Meu irmão, visivelmente aborrecido em cumprir a ordem dada por meus pais, tratou de sentar em um dos bancos e, impaciente, passou a aguardar a sineta tocar. Tímido, fiquei indeciso; afinal, não conhecia ninguém, nenhuma outra criança com quem pudesse brincar e dividir a minha angústia.

Bate o sino. Meu irmão me apanhou pela mão e saiu atrás da turma e da fila onde eu deveria ficar. Outras pessoas também faziam o mesmo com suas crianças. Fui levado a um corredor sombrio onde se formou a fila. Meu irmão conversou alguma coisa com uma mulher alta, loira, bonita (depois viria a ser a minha primeira professora), que estava à frente da fila. Ela conferiu uma lista que trazia nas mãos, e confirmou que o meu lugar era ali mesmo.
Meu irmão, agora descontraído, passou por mim e alertou: – é aqui a tua fila; aquela senhora, lá na frente, é a professora, o que ela disser, fazes. Tchau!

Lembro de outros adultos que acompanhavam suas crianças – agora meus companheiros de fila – e repetem o mesmo gesto do meu irmão. Ao ser deixado no colégio naquele início de vida escolar, talvez pela primeira vez tenha sentido a dor do abandono. Estava só. Se precisasse de algo, não saberia a quem recorrer; martelava-me na cabeça as palavras: é aqui a tua fila; aquela senhora, lá na frente, é a professora, o que ela disser, fazes…

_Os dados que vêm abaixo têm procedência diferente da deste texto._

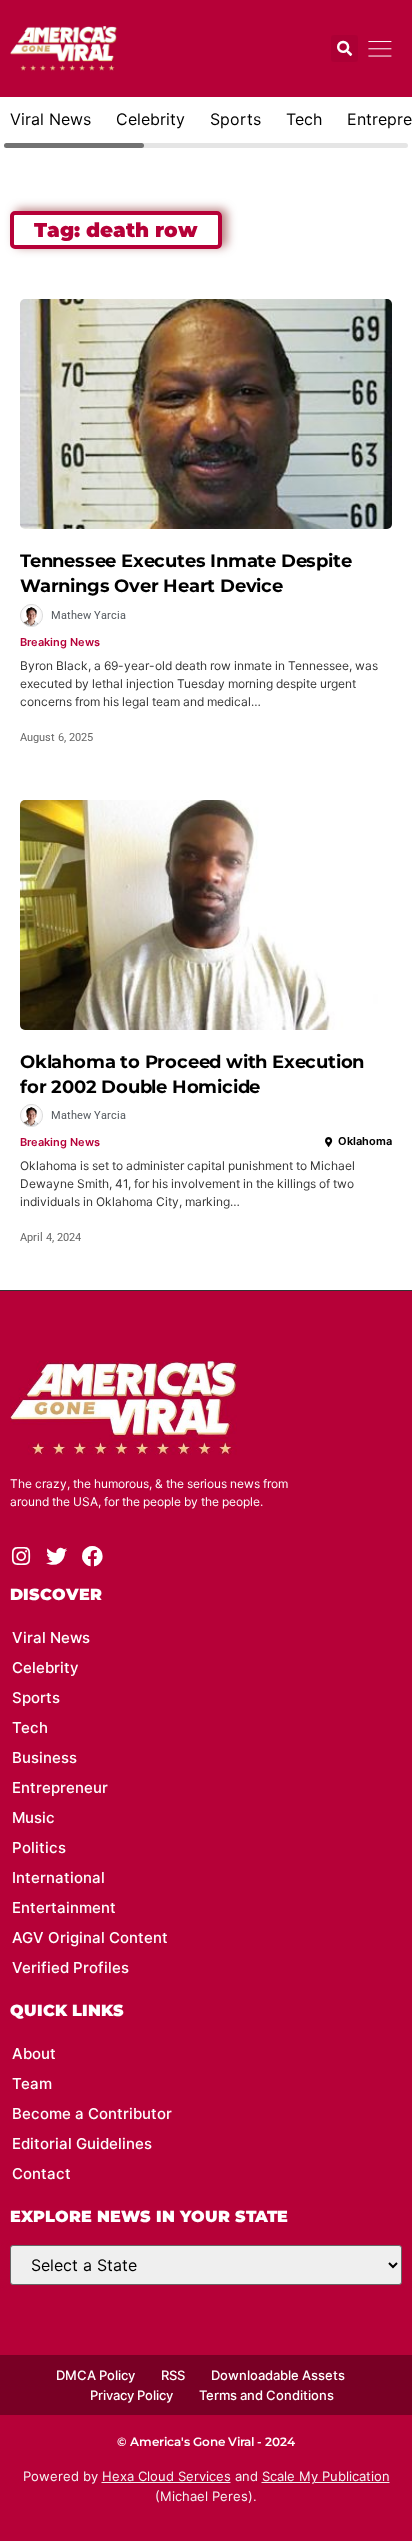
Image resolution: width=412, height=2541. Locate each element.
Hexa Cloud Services (166, 2476)
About (34, 2053)
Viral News (50, 119)
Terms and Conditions (266, 2395)
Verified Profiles (70, 1967)
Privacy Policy (131, 2395)
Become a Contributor (92, 2113)
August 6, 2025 (56, 737)
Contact (41, 2173)
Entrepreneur (60, 1787)
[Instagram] (20, 1556)
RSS (173, 2375)
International (58, 1877)
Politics (39, 1847)
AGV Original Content (90, 1937)
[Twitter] (56, 1556)
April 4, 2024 (50, 1237)
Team (32, 2083)
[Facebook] (92, 1556)
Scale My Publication (326, 2476)
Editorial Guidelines (82, 2143)
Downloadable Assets (278, 2375)
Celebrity (150, 119)
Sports (235, 119)
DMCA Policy (95, 2375)
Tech (304, 119)
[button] (344, 48)
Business (44, 1757)
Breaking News (60, 642)
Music (33, 1817)
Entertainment (64, 1907)
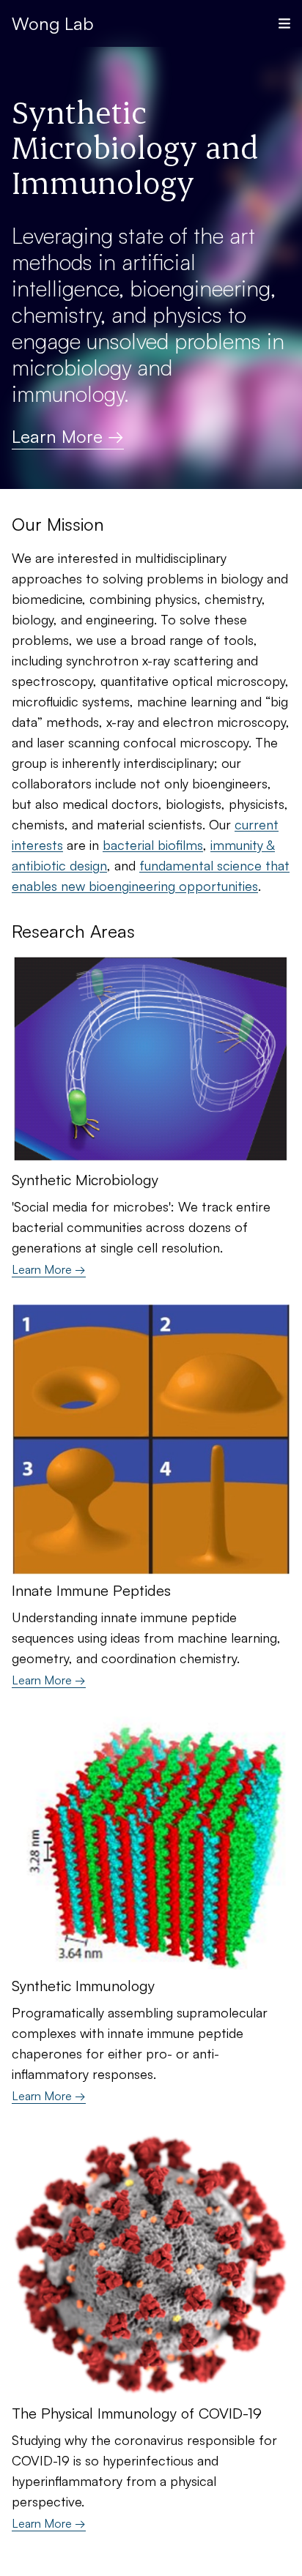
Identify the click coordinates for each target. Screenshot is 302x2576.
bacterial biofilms (153, 845)
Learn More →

Tive uma vontade quase incontida de chorar; um nó na garganta me sufocou. Pensei obstinado: não vou chorar! Por um momento, quase capitulei; mas heroicamente – modéstia à parte – fui um dos poucos alunos naquela tarde que resistiu ao pranto. Por um momento, o choro da gurizada era quase uma orquestra desafinada, deixando em reboliço a professora.

Na metade dos anos 50, o primeiro dia de aula era assim: as crianças postas à fila, após a sineta tocar; os familiares se despediam; e o resto ficava por conta da professora, e da vida…

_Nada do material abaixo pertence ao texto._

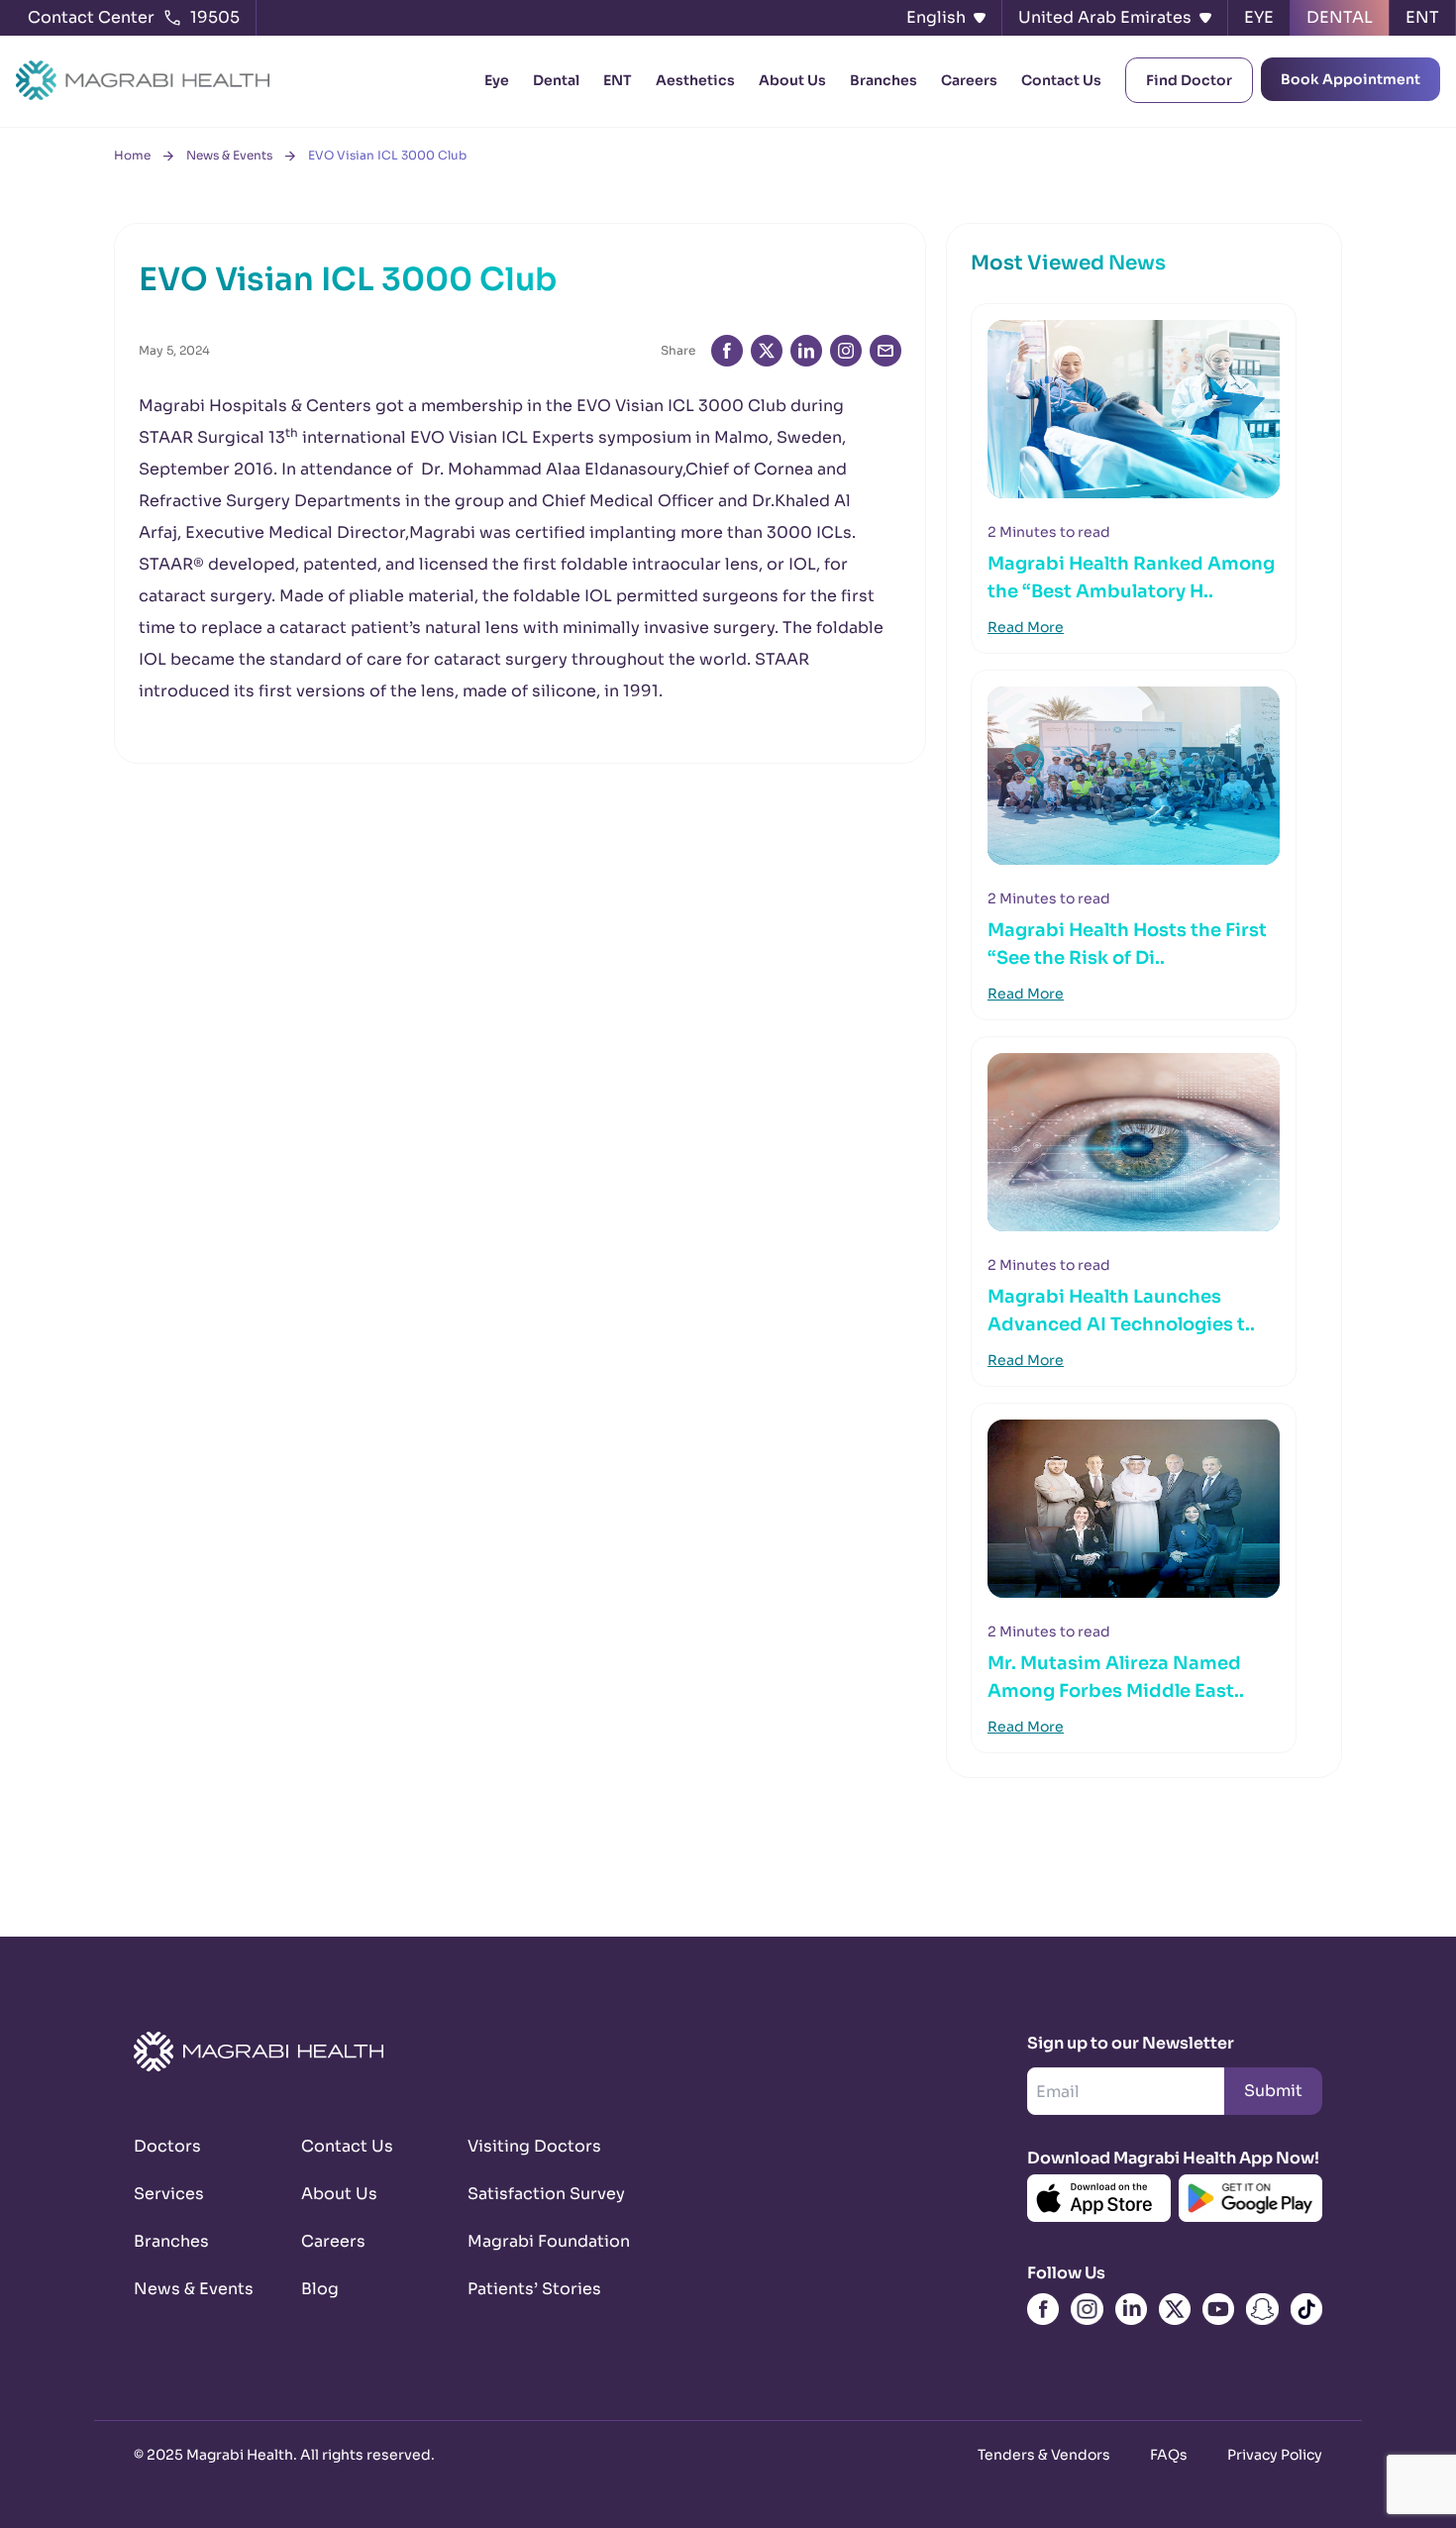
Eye (496, 80)
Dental (556, 80)
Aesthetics (695, 80)
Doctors (167, 2146)
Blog (320, 2288)
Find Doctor (1189, 80)
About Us (792, 80)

A maioria das crianças naquela tarde entrou na sala de aula soluçando. Alguns dias depois, fui chamado para a um teste. Mandaram-me que repetisse alguns gestos soltos no ar, sons e palavras. Desenhei qualquer coisa num papel, e acabei por ser classificado para cursar o primeiro ano “A”, o mais adiantado!

E foi um ano doloroso, onde as aulas se arrastavam. Agoniava-me ficar sentado tardes inteiras, com o pensamento disperso, esperando a hora de sair. E havia o aborrecimento das lições de casa e das sabatinas.  A minha motricidade não permitia que fizesse a “dobrinha” em cima da letra “o” minúscula.

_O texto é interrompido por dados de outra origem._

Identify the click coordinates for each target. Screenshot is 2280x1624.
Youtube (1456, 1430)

Mas ao fim do ano letivo fui aprovado. Em dezembro, houve solenidade para a entrega dos conceitos. Lembro-me que cada um dos meus colegas foi chamado para receber, além do boletim, uma medalhinha de distinção; menos eu. Nunca soube a razão; talvez porque não soubesse desenhar a voltinha do “o”.

Mas bem que merecia ser agraciado – e com distinção! Afinal, fui um dos poucos – bravamente – que no primeiro dia de aula havia resistido ao choro.